New Democrat researchers, using the same driver profile, were quoted car insurance rates ranging from $2,517 in Toronto’s low-income Jane-Finch neighbourhood to less than half that, $1,153, if the driver lived in the city’s upscale Lawrence Park area.
“It’s pretty obvious that it’s the neighbourhood that this person lives in that makes the difference in their rates, and not their driving record,” said NDP Leader Andrea Horwath.
“There’s no fairness. You shouldn’t be judged by who your neighbours are. You should be judged by your driving record.”
Horwath said premiums for drivers seem highest in poor areas and neighbourhoods with the most new immigrants, but she stopped short of accusing insurance companies of discrimination.
“I’m not going to accuse outright the insurance companies of that kind of behaviour, but I think what this unveils is a real worry about what exactly it is that they’re basing their rates on,” she said.

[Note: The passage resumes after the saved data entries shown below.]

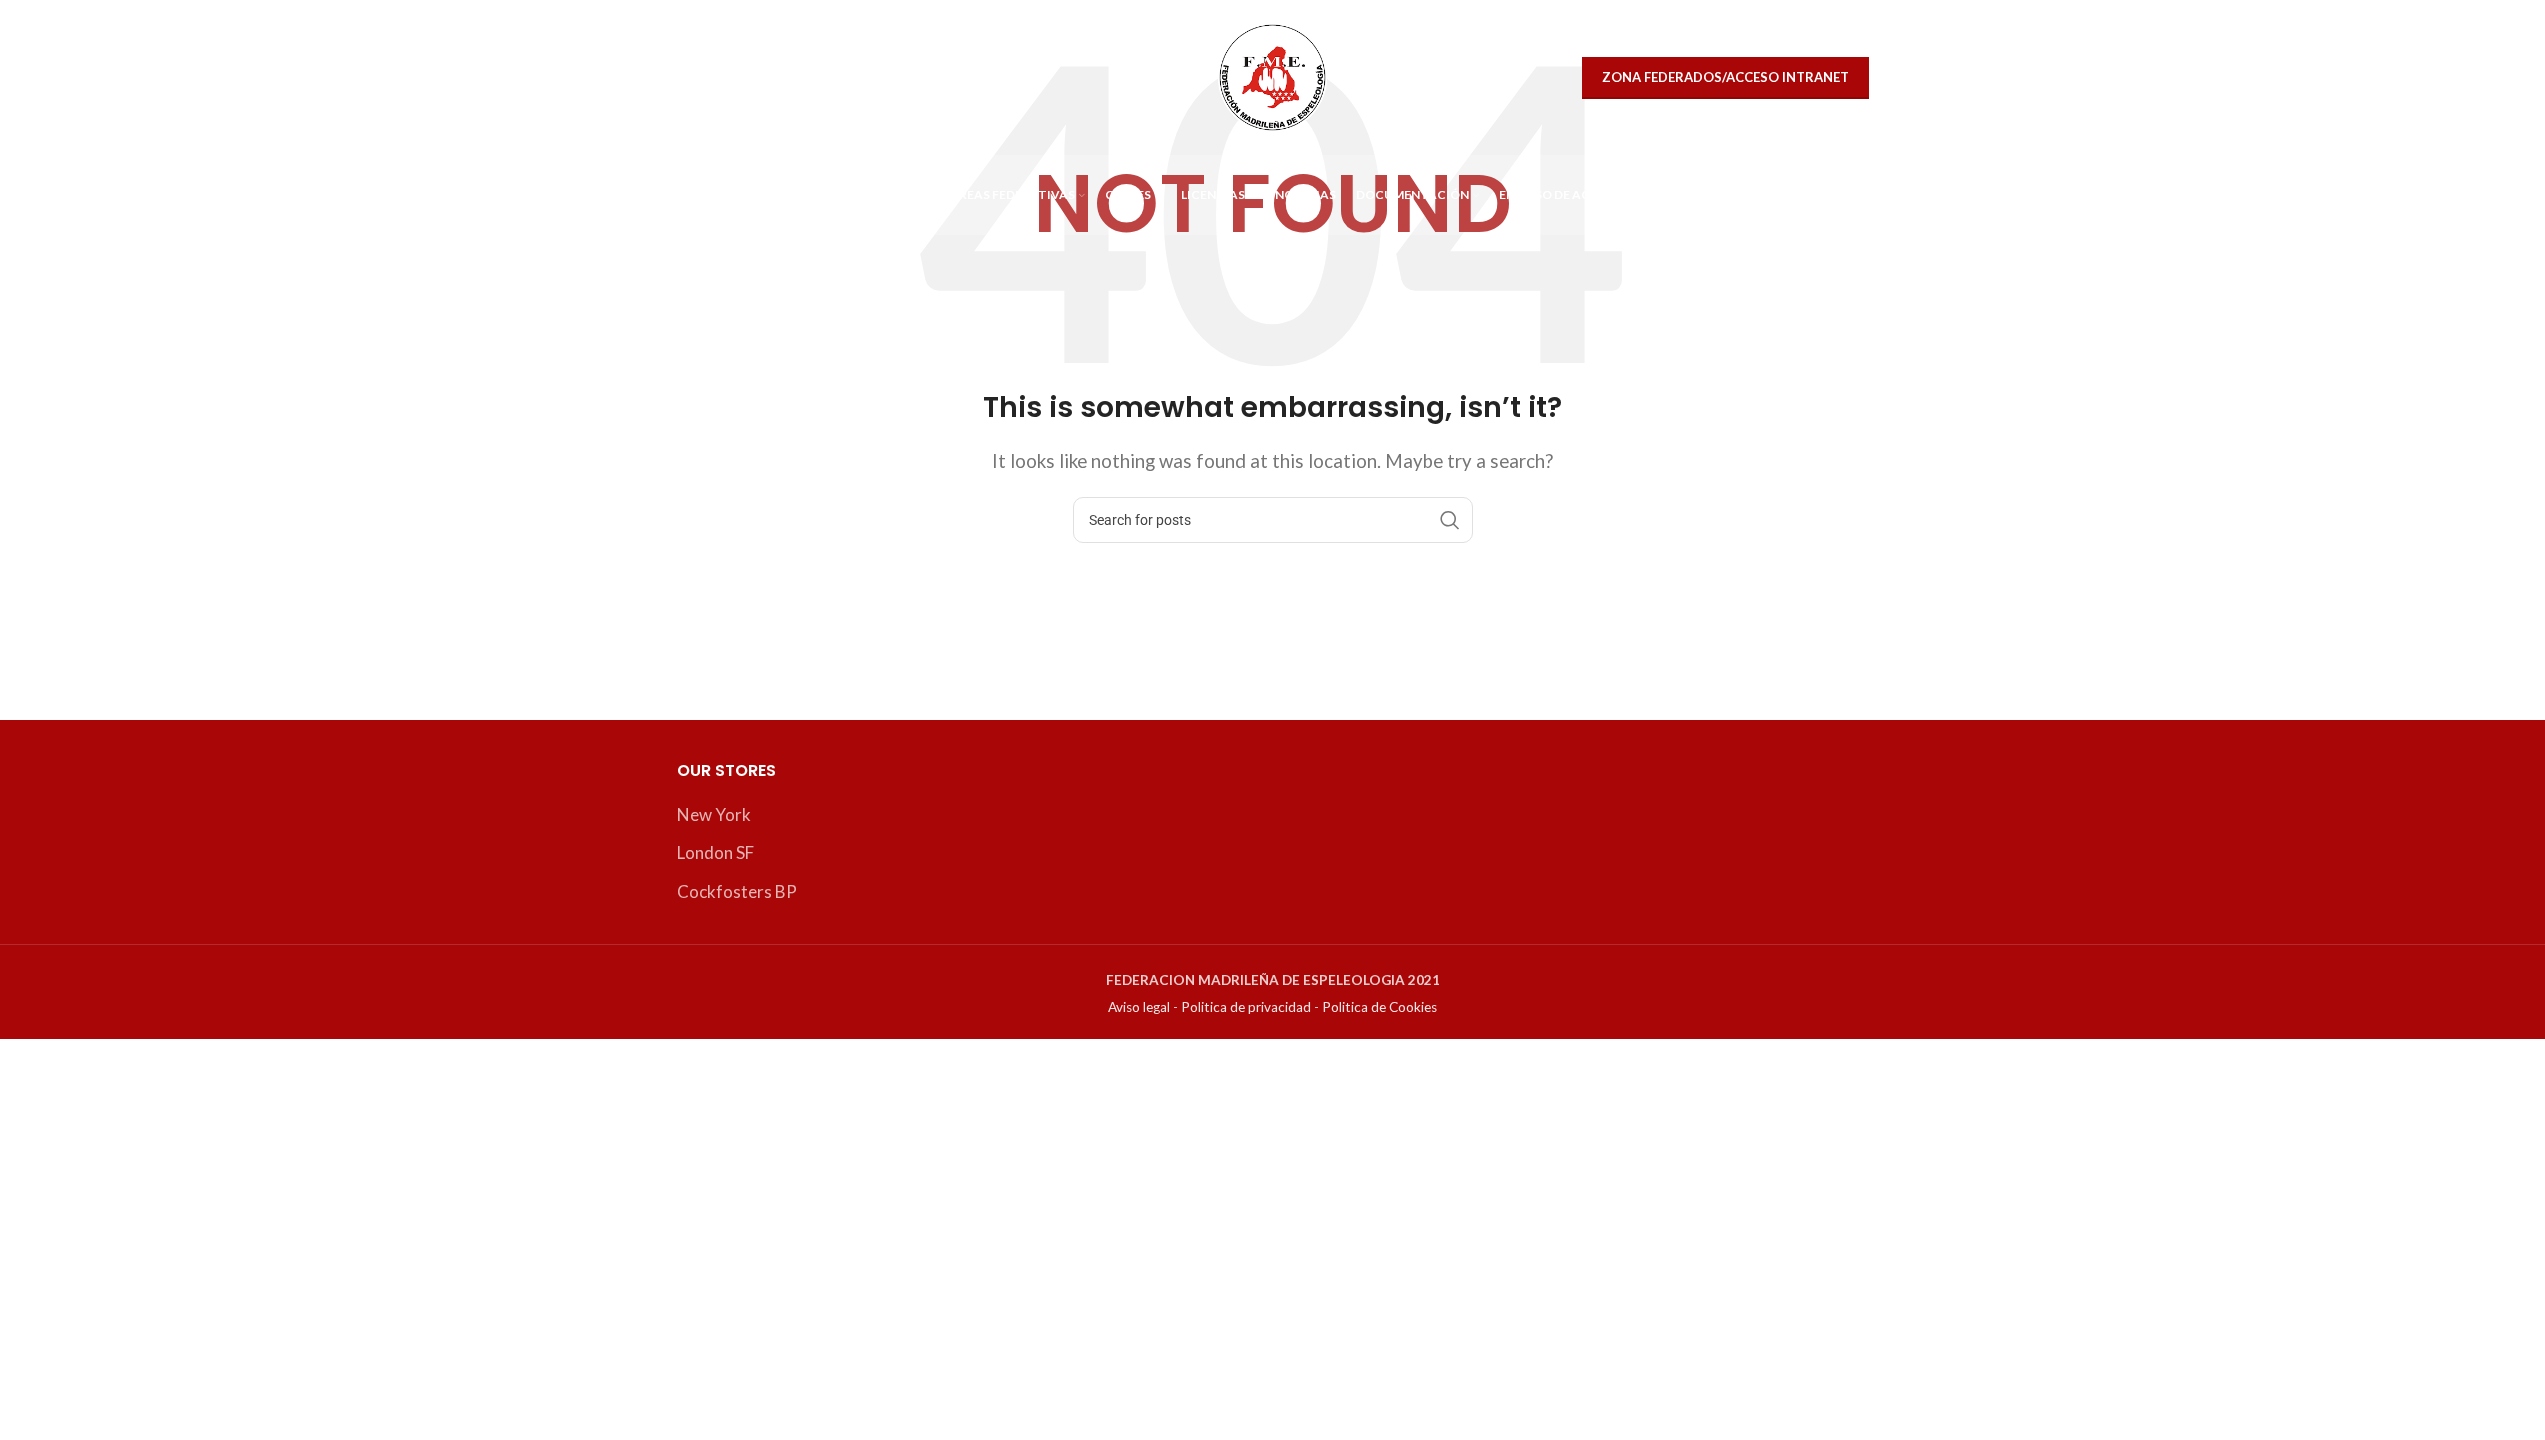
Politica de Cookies (1379, 1007)
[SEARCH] (1450, 520)
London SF (715, 852)
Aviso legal (1139, 1007)
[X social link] (699, 77)
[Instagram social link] (741, 77)
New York (714, 814)
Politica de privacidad (1246, 1007)
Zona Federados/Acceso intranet (1725, 77)
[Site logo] (1272, 75)
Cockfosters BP (737, 891)
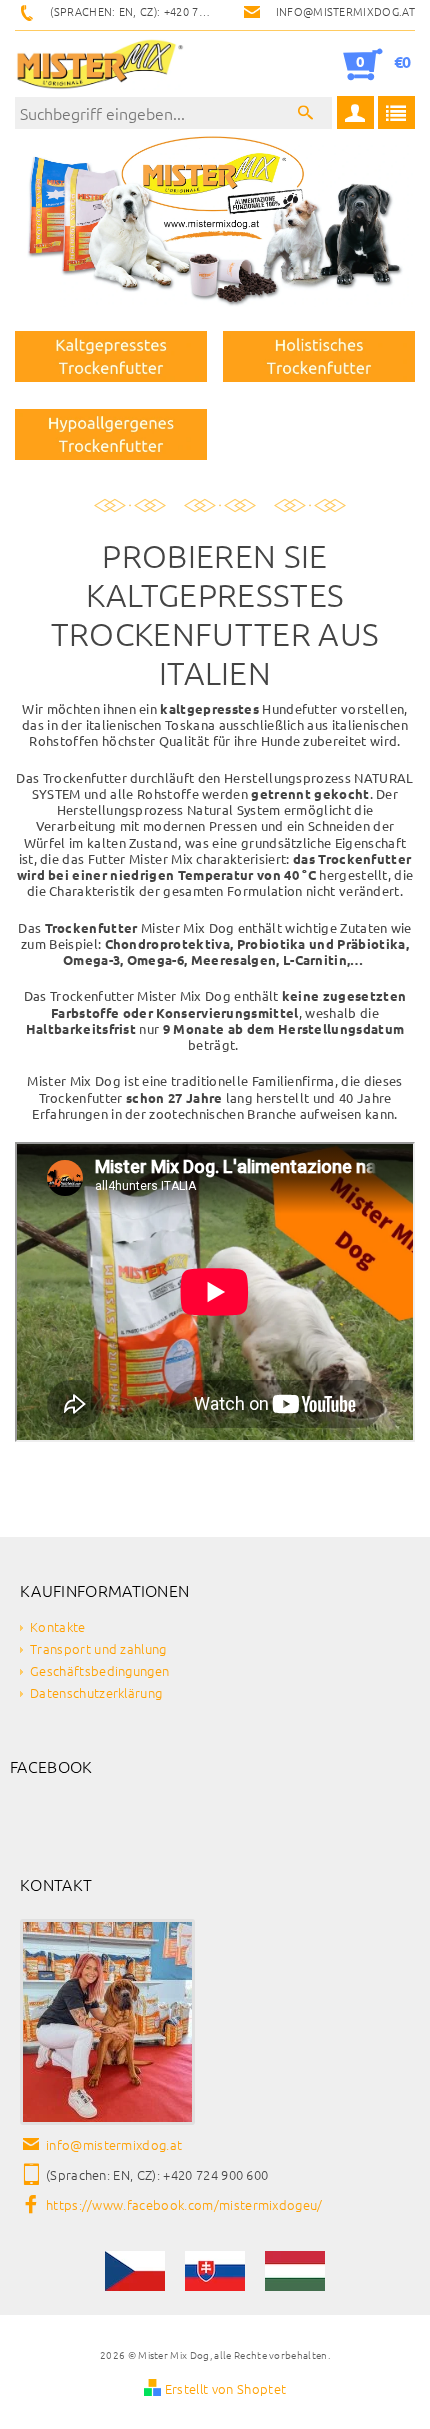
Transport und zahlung (98, 1648)
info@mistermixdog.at (114, 2144)
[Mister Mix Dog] (99, 64)
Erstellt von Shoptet (225, 2388)
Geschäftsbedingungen (99, 1670)
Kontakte (58, 1626)
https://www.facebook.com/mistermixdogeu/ (184, 2204)
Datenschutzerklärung (96, 1692)
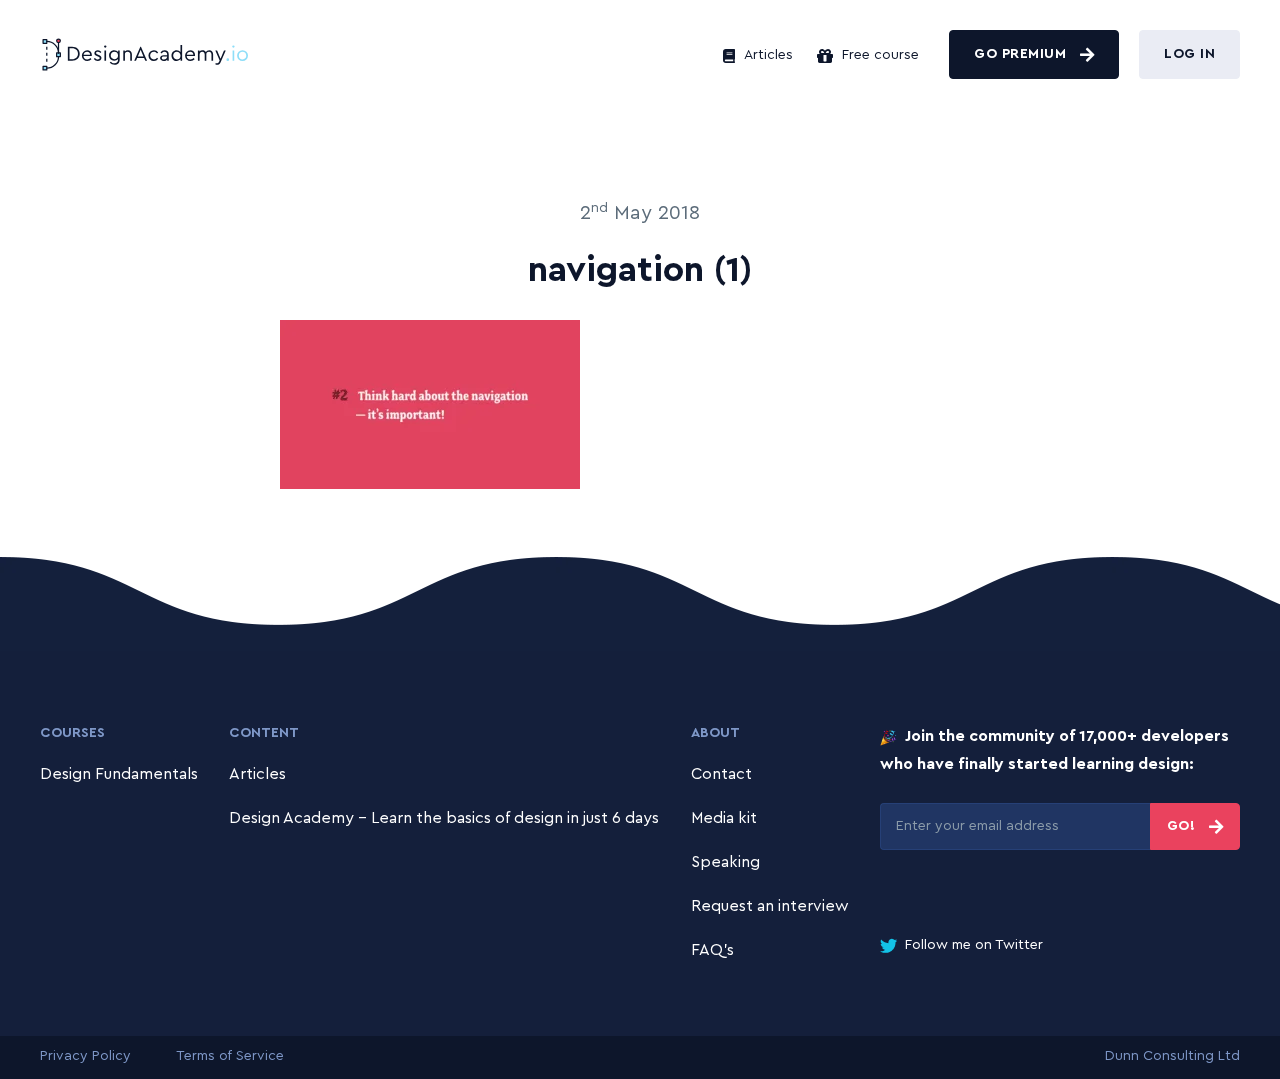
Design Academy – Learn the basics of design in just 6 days (444, 818)
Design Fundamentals (119, 774)
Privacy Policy (85, 1056)
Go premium (1022, 54)
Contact (721, 774)
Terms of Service (230, 1056)
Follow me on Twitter (972, 945)
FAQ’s (712, 950)
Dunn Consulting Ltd (1172, 1056)
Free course (878, 55)
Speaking (725, 862)
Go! (1183, 826)
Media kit (724, 818)
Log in (1189, 54)
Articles (766, 55)
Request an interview (770, 906)
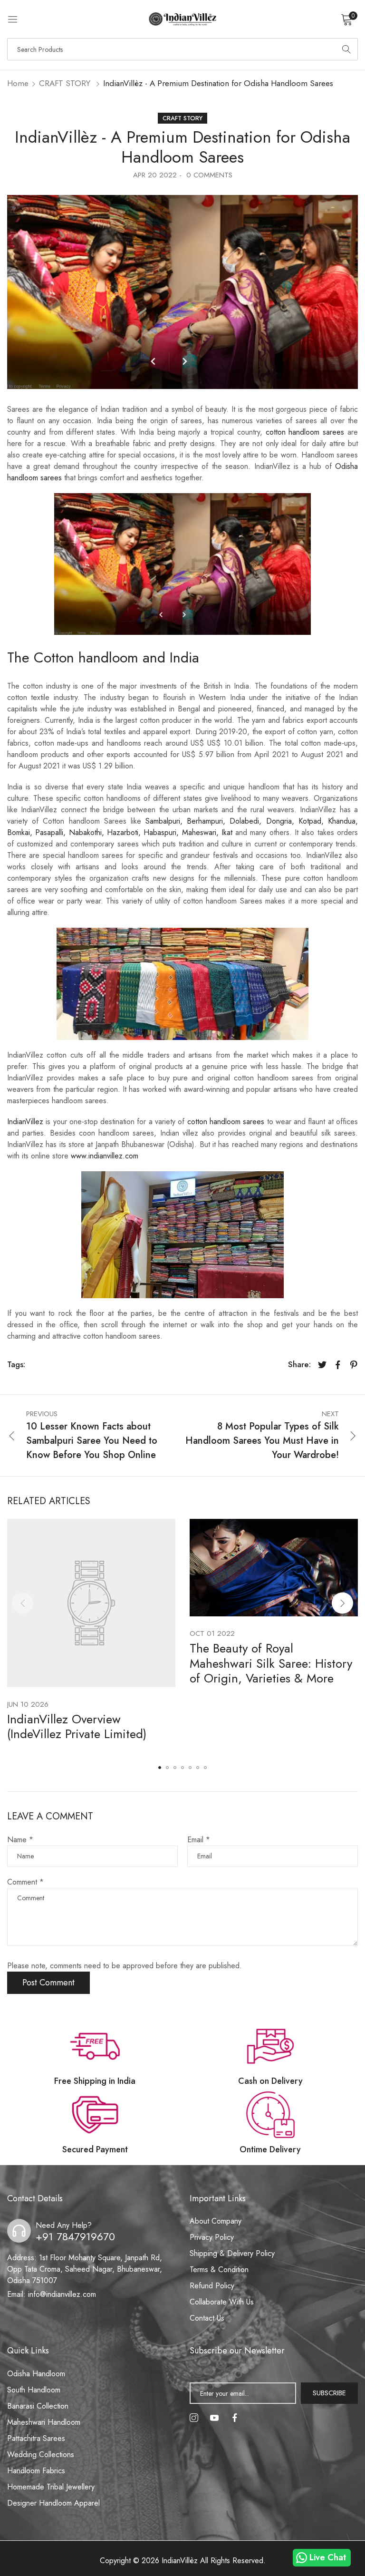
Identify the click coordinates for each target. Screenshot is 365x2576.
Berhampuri (205, 821)
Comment (25, 1881)
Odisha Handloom (36, 2373)
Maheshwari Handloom (43, 2422)
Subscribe (329, 2393)
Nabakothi (85, 832)
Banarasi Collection (37, 2406)
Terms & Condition (219, 2269)
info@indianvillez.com (51, 2294)
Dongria (279, 821)
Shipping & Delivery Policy (232, 2253)
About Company (215, 2221)
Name (20, 1839)
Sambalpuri (162, 821)
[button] (342, 1603)
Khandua (341, 821)
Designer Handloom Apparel (53, 2503)
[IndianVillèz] (182, 19)
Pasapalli (49, 832)
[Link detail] (194, 2418)
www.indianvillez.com (104, 1155)
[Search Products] (346, 49)
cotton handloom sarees (305, 432)
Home (18, 83)
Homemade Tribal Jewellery (51, 2486)
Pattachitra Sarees (36, 2438)
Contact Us (207, 2318)
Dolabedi (244, 821)
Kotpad (309, 821)
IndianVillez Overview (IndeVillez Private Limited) (76, 1726)
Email (198, 1839)
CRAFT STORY (64, 83)
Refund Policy (212, 2285)
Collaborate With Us (222, 2301)
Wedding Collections (40, 2454)
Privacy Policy (212, 2237)
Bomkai (18, 832)
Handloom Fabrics (36, 2470)
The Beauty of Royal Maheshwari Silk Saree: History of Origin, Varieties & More (271, 1663)
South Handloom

“When you look at the way the rates are set, when you look at the neighbourhoods that tend to be targeted for higher rates, it’s the neighbourhoods where there’s lots of newcomers, where there’s a lower income.”
The Insurance Bureau of Canada said premiums are approved by a government agency, and are based on the history of claims in the area in addition to a drivers’ record and other factors.
“You’re looking at experience and claims of drivers, and certainly in districts,” said IBC spokesman Steve Kee.
“Insurance rates are high everywhere. People should be shopping around and looking for the best rates they can.”
Horwath wants a complete overhaul of Ontario’s auto insurance system, and said a legislative committee should examine the issue.
However, there won’t be any legislative committees until at least late February, because the three political parties couldn’t agree on their makeup in the new minority parliament.
“It’s really unfortunate that at this point in time that we weren’t able to establish committees because it seems to me this is the perfect issue that an all-party committee could look into,” said Horwath.
The Progressive Conservatives said they didn’t think insurance companies were discriminating, and noted the auditor general concluded insurance fraud is widespread in Ontario and a major cause of driving up rates.
“We know fraud’s a problem, so let’s start doing something about it,” said Opposition critic Jeff Yurek.
“Let’s establish some sort of unit in the Crown attorney’s office and let them go after it.”
Horwath echoed the auditor general’s recent concerns about the 12 per cent guaranteed rate of return for Ontario insurance companies, which was last reviewed in 1996 when the long-term bonds against which it was pegged were around 10 per cent.
However, IBC said insurance companies have been losing money on auto insurance in Ontario for at least three years.
“Far from earning profits, insurers lost about $1.7 billion on Ontario auto insurance in 2010,” the association said on its website.